■「車両保険」が必要なケースと不要なケース
補償内容自体が魅力的なことは間違いない「車両保険」ではあるものの、前述のとおりネックとなるのが、どうしても高額になりがちな保険料だ。
それだけに加入時には、まず自分の愛車に高額な「車両保険」が本当に必要かどうかを十分吟味する必要がある。
例えばローン残高がまだまだ残っている新車の場合、万一の事故によって全損となってしまえば、クルマの再購入費に加えてローンの返済も必要となるため「車両保険」に加入しておいたほうが安心できる。
高級車や輸入車など、高額なクルマに乗っている人も同様で、事故の際に掛かる修理費を考えれば、「車両保険」加入のメリットは大きいはず。
いっぽう高年式の古いクルマなどは、補償時の時価相当額が低いことから支払われる保険金も安くなってしまうため、「車両保険」加入のメリットは小さい。
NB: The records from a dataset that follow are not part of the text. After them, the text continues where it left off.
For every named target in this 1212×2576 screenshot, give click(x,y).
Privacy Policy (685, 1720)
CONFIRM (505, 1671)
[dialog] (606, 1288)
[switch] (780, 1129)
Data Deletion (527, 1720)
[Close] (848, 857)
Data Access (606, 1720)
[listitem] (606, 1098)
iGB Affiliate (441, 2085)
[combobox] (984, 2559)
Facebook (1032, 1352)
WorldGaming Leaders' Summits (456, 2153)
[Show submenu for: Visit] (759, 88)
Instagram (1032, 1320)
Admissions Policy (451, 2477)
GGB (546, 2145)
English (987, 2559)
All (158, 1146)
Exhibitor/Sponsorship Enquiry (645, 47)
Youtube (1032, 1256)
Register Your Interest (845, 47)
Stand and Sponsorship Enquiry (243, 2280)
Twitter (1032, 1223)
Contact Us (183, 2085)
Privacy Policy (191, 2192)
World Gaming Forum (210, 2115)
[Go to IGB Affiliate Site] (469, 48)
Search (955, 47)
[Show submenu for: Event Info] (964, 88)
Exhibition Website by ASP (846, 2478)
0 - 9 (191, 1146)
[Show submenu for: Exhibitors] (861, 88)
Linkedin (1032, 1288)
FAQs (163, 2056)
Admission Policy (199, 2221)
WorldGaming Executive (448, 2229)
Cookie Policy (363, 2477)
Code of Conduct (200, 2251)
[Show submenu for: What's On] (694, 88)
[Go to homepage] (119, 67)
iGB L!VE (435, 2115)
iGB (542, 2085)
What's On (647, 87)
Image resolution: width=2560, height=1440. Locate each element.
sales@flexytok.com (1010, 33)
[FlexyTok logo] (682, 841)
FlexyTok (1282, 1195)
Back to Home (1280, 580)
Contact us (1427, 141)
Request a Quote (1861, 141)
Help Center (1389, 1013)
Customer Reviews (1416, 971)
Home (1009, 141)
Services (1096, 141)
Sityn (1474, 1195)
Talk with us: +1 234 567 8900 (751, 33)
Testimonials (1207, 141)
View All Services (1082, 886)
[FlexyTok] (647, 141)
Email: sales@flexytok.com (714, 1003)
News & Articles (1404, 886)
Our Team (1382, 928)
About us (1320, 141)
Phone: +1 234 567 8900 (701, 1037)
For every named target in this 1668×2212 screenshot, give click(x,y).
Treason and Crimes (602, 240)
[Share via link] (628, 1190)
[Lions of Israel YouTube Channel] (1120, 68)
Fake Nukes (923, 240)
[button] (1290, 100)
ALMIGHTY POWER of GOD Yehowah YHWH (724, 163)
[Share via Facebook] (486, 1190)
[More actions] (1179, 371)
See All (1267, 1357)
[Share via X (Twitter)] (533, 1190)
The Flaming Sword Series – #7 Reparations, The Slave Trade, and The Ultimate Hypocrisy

「車両保険」では契約時に補償時の上限額を設定するため、修理の金額がそれを上回った場合は全額補償とならない事がある。
上限額はクルマの時価相当額をもとに決められるため、愛車の状態によっては「車両保険」がマッチしないことも考えられる。
また、愛車の修理に保険を必要としないほど十分な蓄えがある、という人も、「車両保険」加入のメリットは少ないだろう。
愛車や自分の経済状況など鑑みて考えれば、「車両保険」が本当に必要かどうかが見えてくるはずだ。
■「車両保険」の保険料を少しでも安くするには?
高額な保険料がネックとなる「車両保険」だが、加入時の契約によってはある程度金額を抑えることができる可能性もあるため、あきらめずに検討してみよう。
その方法としてはまず考えられるのが、事故などの際の補償範囲を狭めることで保険料が安く設定されている「限定タイプ」や「エコノミータイプ」などと呼ばれている「車両保険」を選ぶこと。
クルマ同士に衝突や自然災害によるクルマの破損、自損事故、当て逃げなど、補償範囲が広い「フルカバータイプ」や「一般型」と呼ばれる「車両保険」と比較し、「エコノミータイプ」では、保険会社によって異なるものの、自損事故や、原付・自転車などとの接触、当て逃げなどの際の事故の場合は保険金が支払われない。
こうした点を割り切ることができるのであれば、「エコノミータイプ」の「車両保険」を選択することで、数万円程度は保険料を節約できるはずだ。
また、「車両保険」に「免責金額」を設定しておくのも保険料を安くできる方法のひとつ。
ご存じの方も多いかと思うが「免責金額」とは、事故などで発生した損害額のうち“ここまでは自分で負担する”という金額のこと。
「車両保険」の「免責金額」を10万円に設定している場合はそのぶんが自己負担となるため、仮にクルマの修理費に50万円がかかるケースでは、保険金はその差額である40万円しか支払われない。
こちらも保険会社によって異なるものの、この「免責金額」を多めに設定しておけばそのぶん、保険料も安くなる可能性がある。
自動車保険の保険料は、「車両保険」の有無だけではなく、等級や年齢、免許証の種類によって大きく変わってくる。
「車両保険」も含めて自分にどんな補償が必要なのかと、無理なく支払える保険料とのバランスをよく考え、最適なプランを見つけたいものだ。